■ Task instructions ■
Format the material below as a JSON list of strings, starting at the line that contains "Select the 日报 data type option" and running through the end of the material. Use one string per line, skip blank lines, and leave the pictures out.

## Start

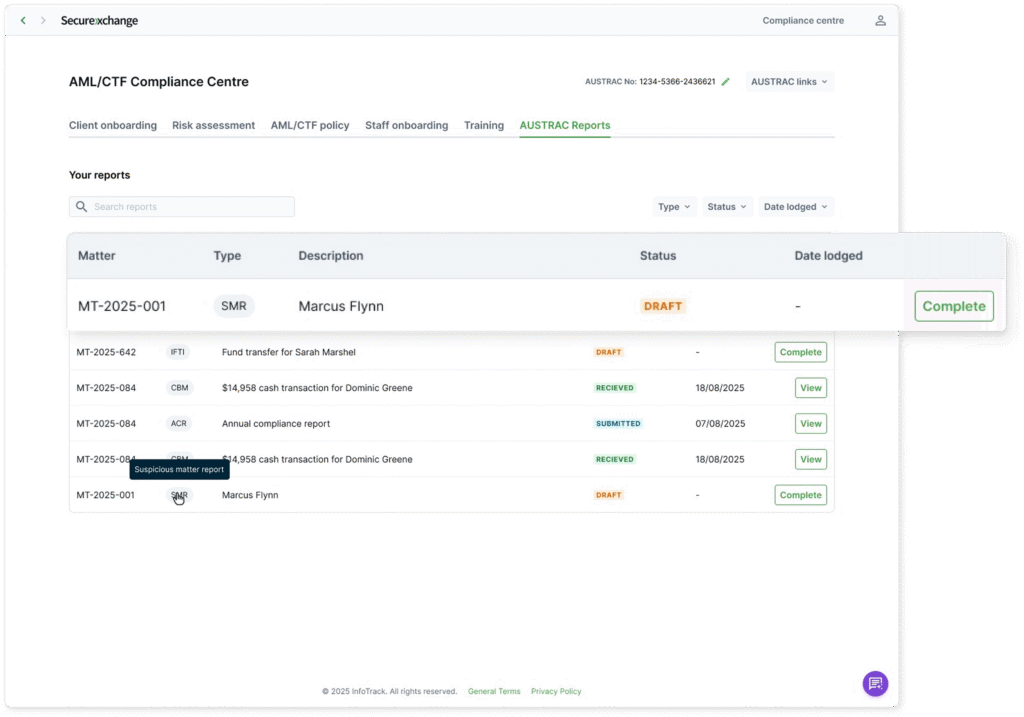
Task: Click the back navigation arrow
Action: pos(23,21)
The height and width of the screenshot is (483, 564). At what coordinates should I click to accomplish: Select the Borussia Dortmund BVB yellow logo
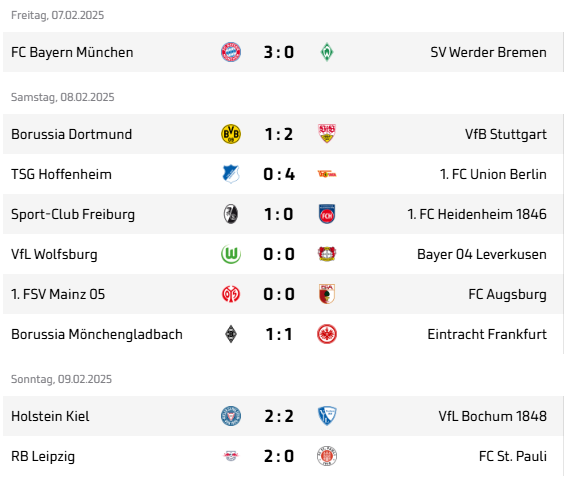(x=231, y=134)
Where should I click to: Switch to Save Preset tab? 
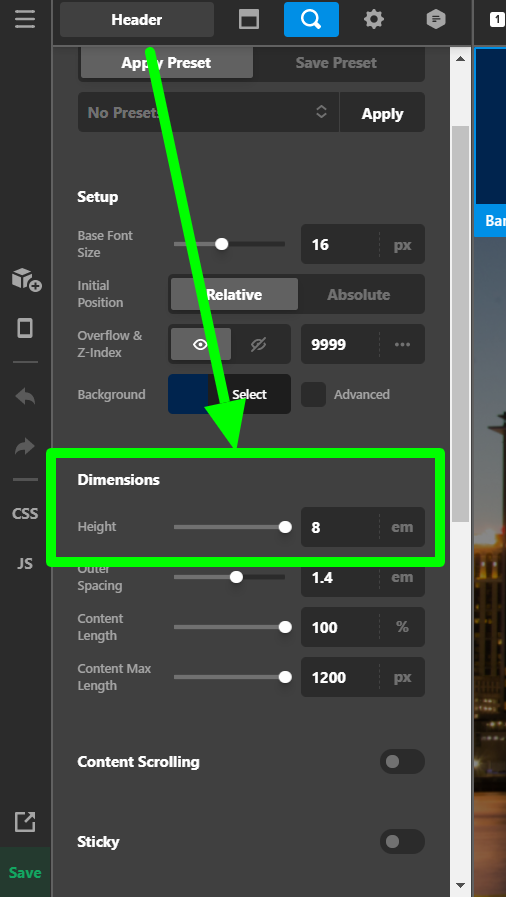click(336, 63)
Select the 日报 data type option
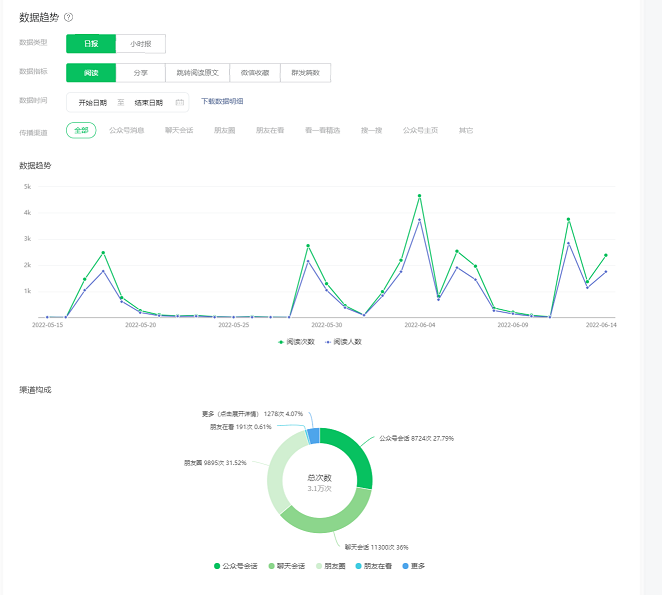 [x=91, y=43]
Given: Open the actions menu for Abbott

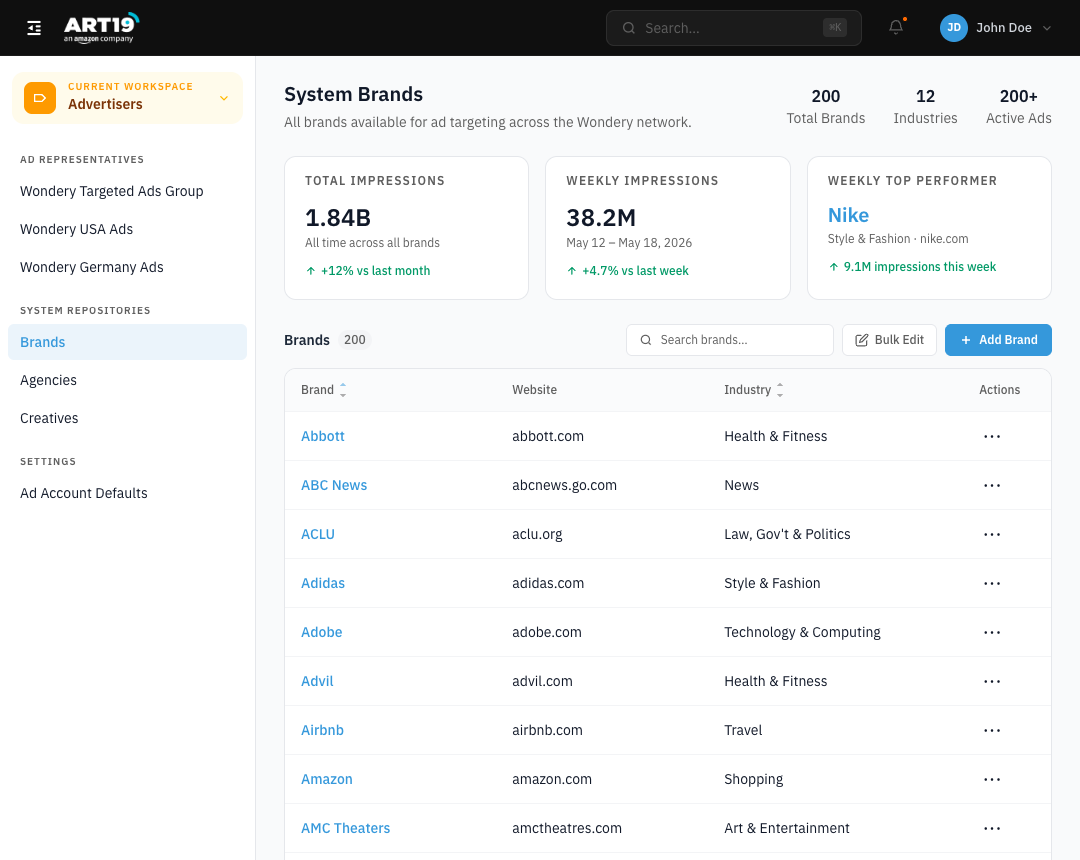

## End

■ Reply to the task ■
[
  "Select the 日报 data type option",
  " [x=91, y=43]",
  "Given: Open the actions menu for Abbott"
]